The government has taken a series of measures to revamp the health sector plagued by geographic disparity, chronic underfunding, human resource crunch, and weak government-level coordination. It is striving to ensure accessible, equitable, and quality health services for the citizenry. Minister for Health and Population Pradip Paudel said that the ministry had launched ambitious reforms aimed at providing universal health care to the people. Upon completing one year in office, Paudel made this remark, unveiling the achievements the ministry had made under his leadership.
Despite the attempts to decentralise the health services, health governance has often remained centralised. Local governments lack the technical expertise and necessary resources to provide uninterrupted services. Against this backdrop, coordination mechanisms across federal, provincial and local government have been activated, the National Public Health Committee operationalised, eight technical subcommittees created and 10 major health-related bills, including the Health Service Bill finalised or advanced. The ministry attempts to address long-standing ambiguities about authority, service delivery, and management of human resources — the core issues that froze earlier attempts at reforms.
Nepal has struggled to fill even basic health posts in remote and rural areas for years. The Ministry's plan to recruit over 12,000 health workers within five years—2,100 of whom have already been cleared for integration—is a long-overdue commitment to human capital. However, recruitment goals must be matched by proper deployment strategy, training, and retention policies, especially for specialists and nurses whose distribution remains disproportionately urban-centred. The completion of 113 hospitals and 257 new wards is a positive step.

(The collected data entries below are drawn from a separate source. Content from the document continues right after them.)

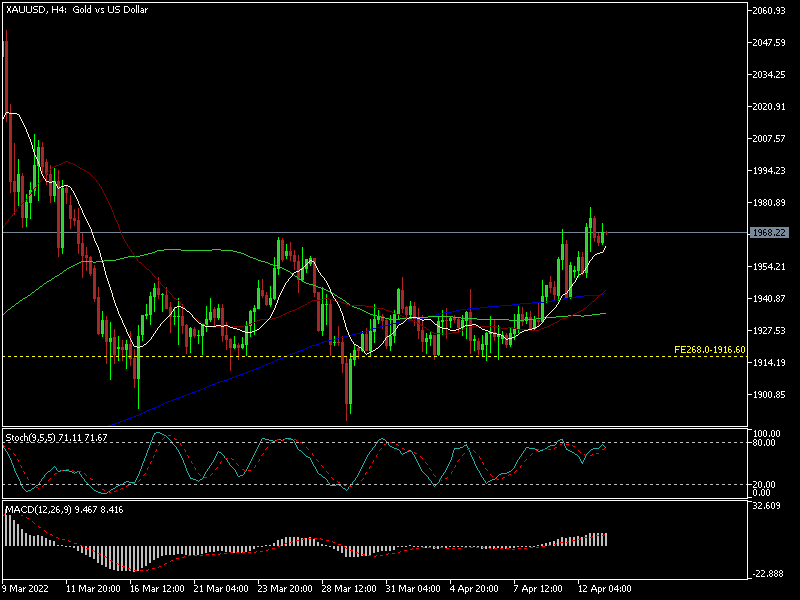Click the XAUUSD, H4 chart title
Screen dimensions: 800x600
point(73,10)
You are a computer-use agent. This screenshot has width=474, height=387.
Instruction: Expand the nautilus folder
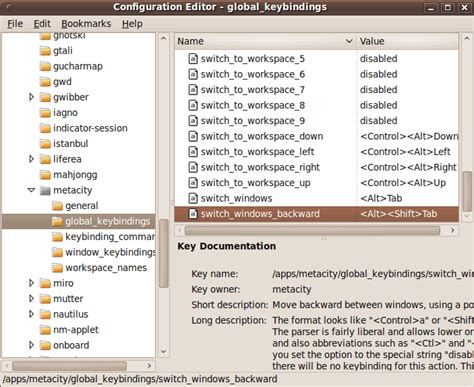point(31,314)
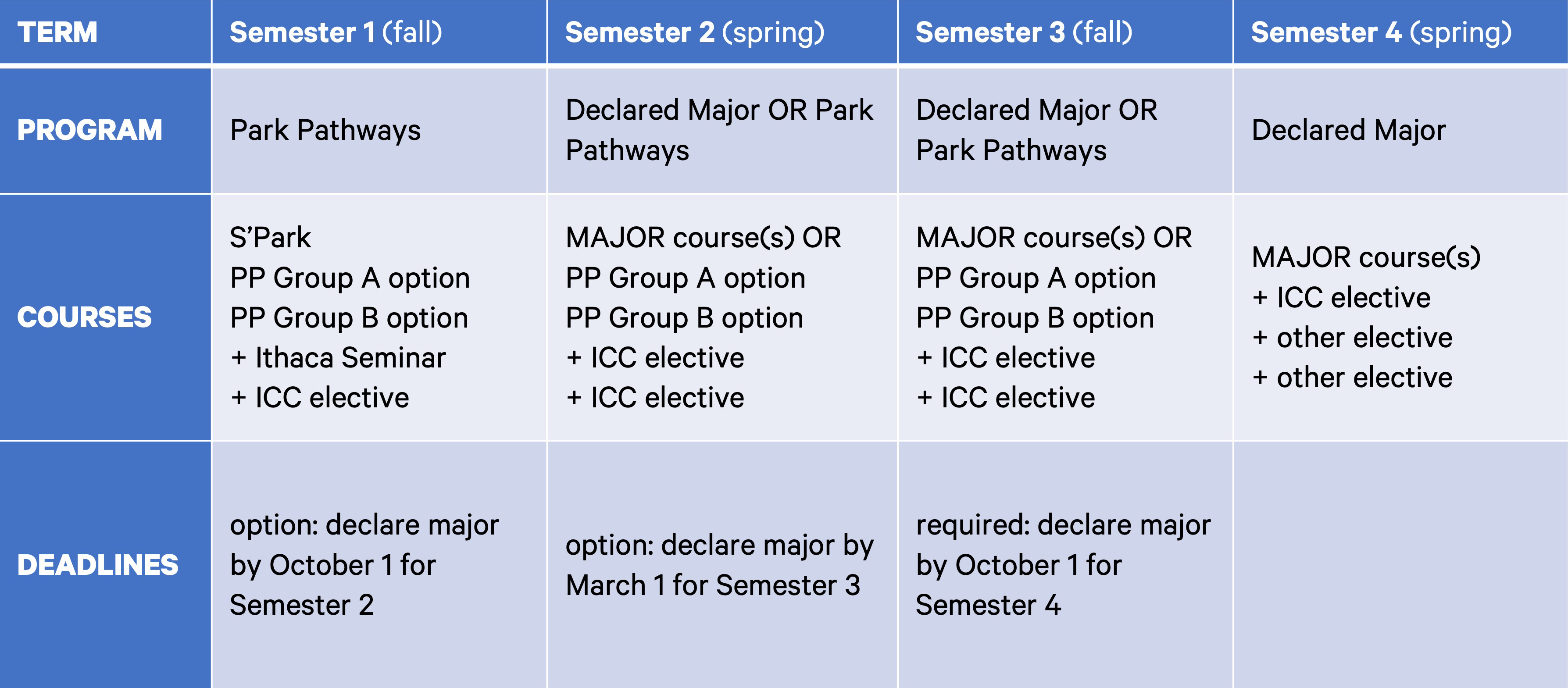Click the Park Pathways program cell

tap(379, 130)
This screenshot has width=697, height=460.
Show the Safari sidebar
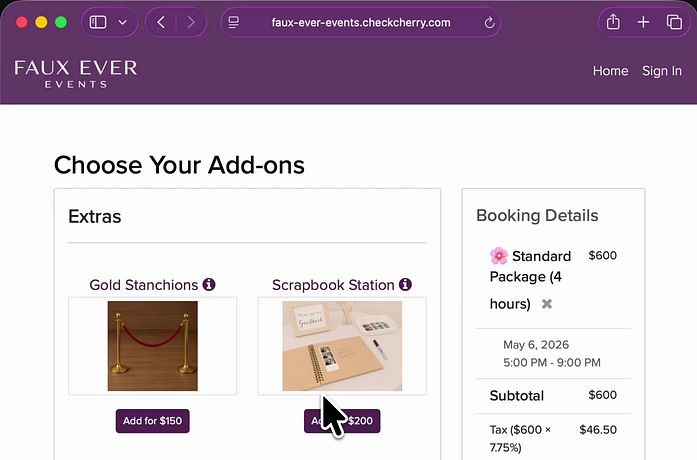pyautogui.click(x=98, y=22)
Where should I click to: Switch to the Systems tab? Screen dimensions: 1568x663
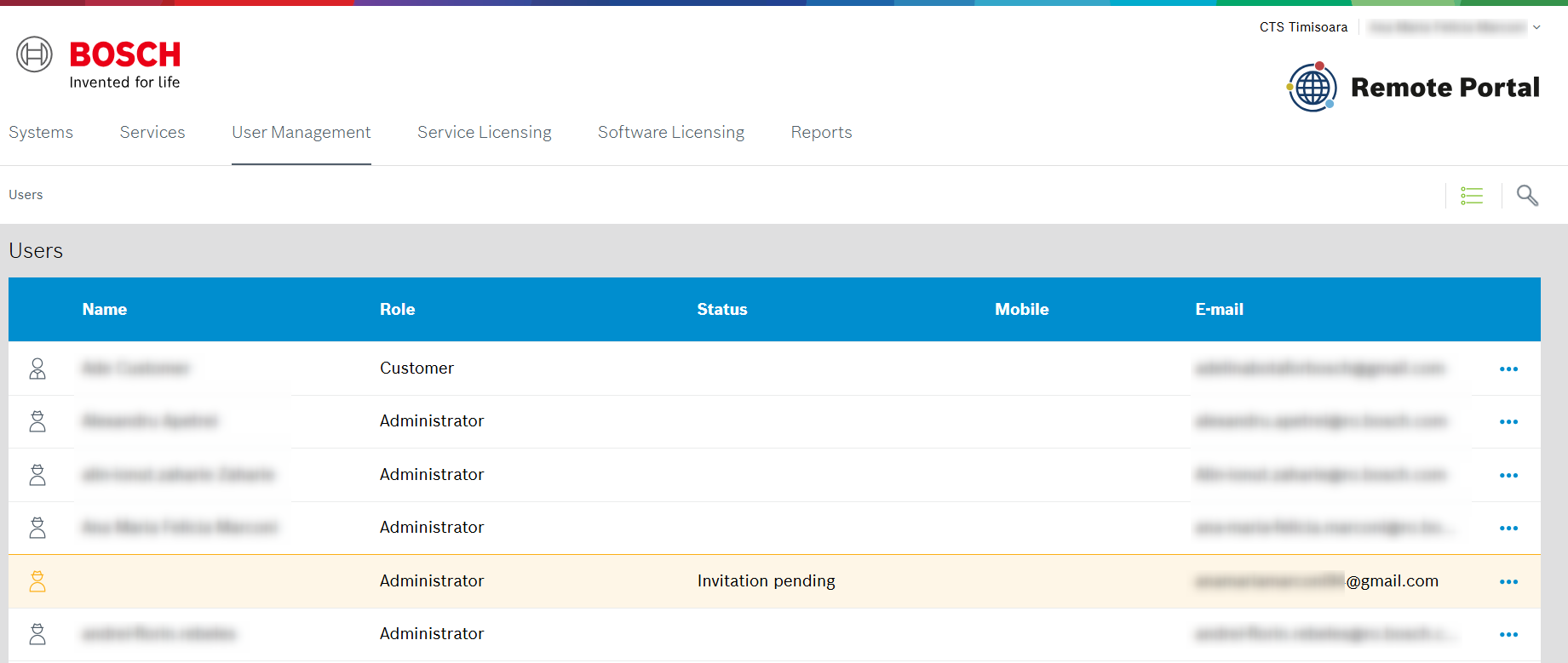click(x=41, y=132)
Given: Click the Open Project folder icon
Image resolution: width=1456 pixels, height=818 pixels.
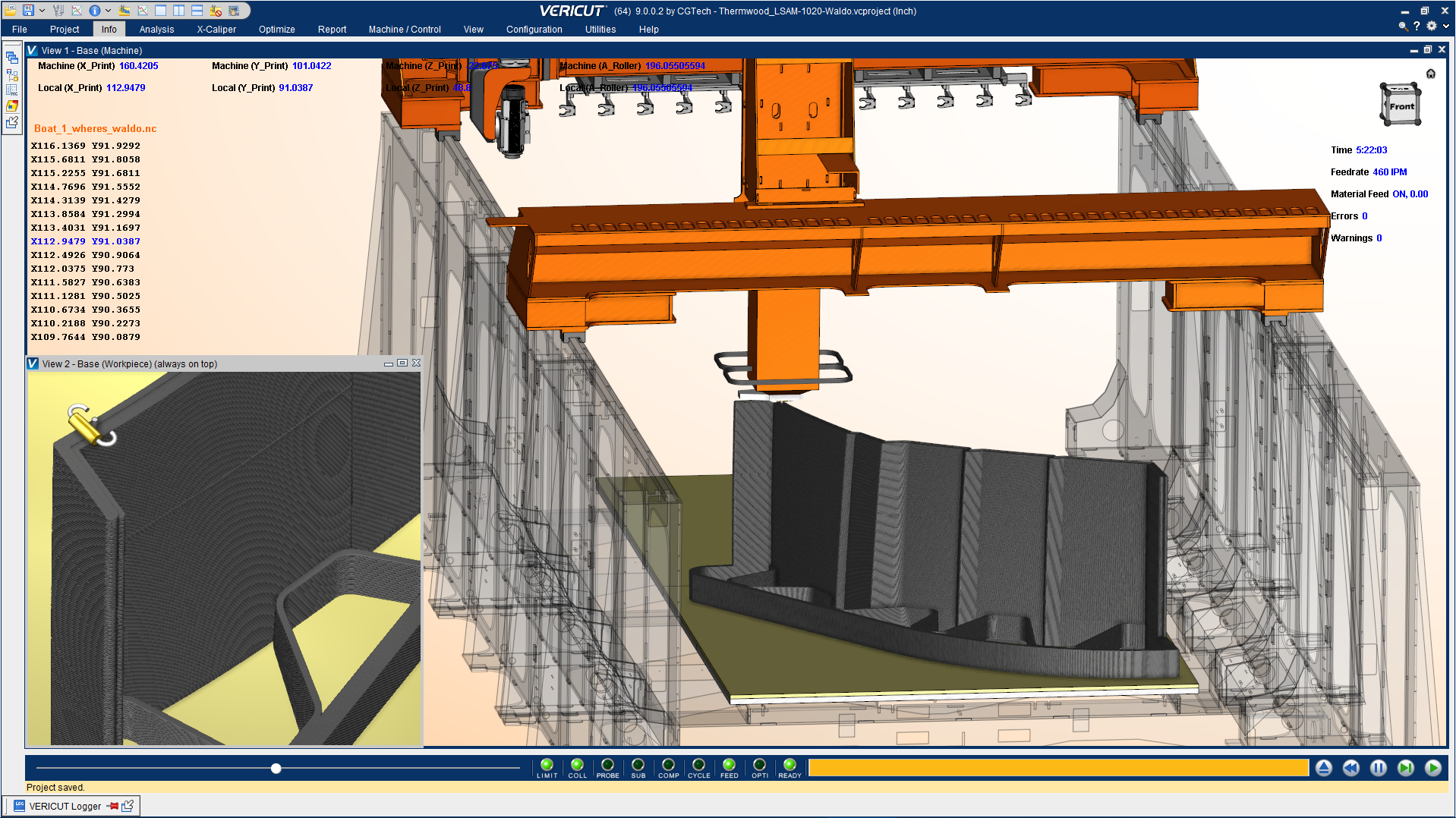Looking at the screenshot, I should (x=11, y=11).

However, many buildings in the past remained closed or unused due to a lack of staff, medicine, or equipment. So providing regular services is just as important as building new facilities. The reform of the national health insurance programme is significant. For a country where basic expenditure drives families into poverty, the ability to provide up to Rs. 200,000 cover for eight serious illnesses and reduce the waiting time for services from three months to one is impressive. How effective these policies will prove to be for people who live far from hospitals, illiterate, or digitally excluded remains to be seen.
Efforts to digitise the health system through electronic medical records, digital laboratory services, and a national workforce registry suggest that the ministry thinks outside bricks and mortar. Digital infrastructure is not a silver bullet. Without universal training, data security controls, and system-wide interoperability, digitisation may reinforce confusion rather than fix inefficiency.
Meanwhile, the government's plan to implement preventive approaches for public health initiatives—like the rollout of HPV vaccines for teenagers, mental health care, and the declaration of Falgun as screening month for non-communicable diseases—are appreciable steps. These measures would help raise awareness of the health management strategies at the personal level. Finally, collaborations with India and diaspora-led health knowledge platforms like the Nepal Health Conclave indicate growing global engagement. The first year of Minister Paudel's tenure has brought a visible surge in energy, reflection, and hope. But momentum needs to be sustained.
Nepal's health sector needs bold, flexible, practical reforms backed by strong political commitment. If these efforts are translated into action, they could lay the foundation for stronger institutions. Ultimately, however, the real test will be whether people experience better healthcare in health posts, clinics, and hospital corridors with hassle-free services.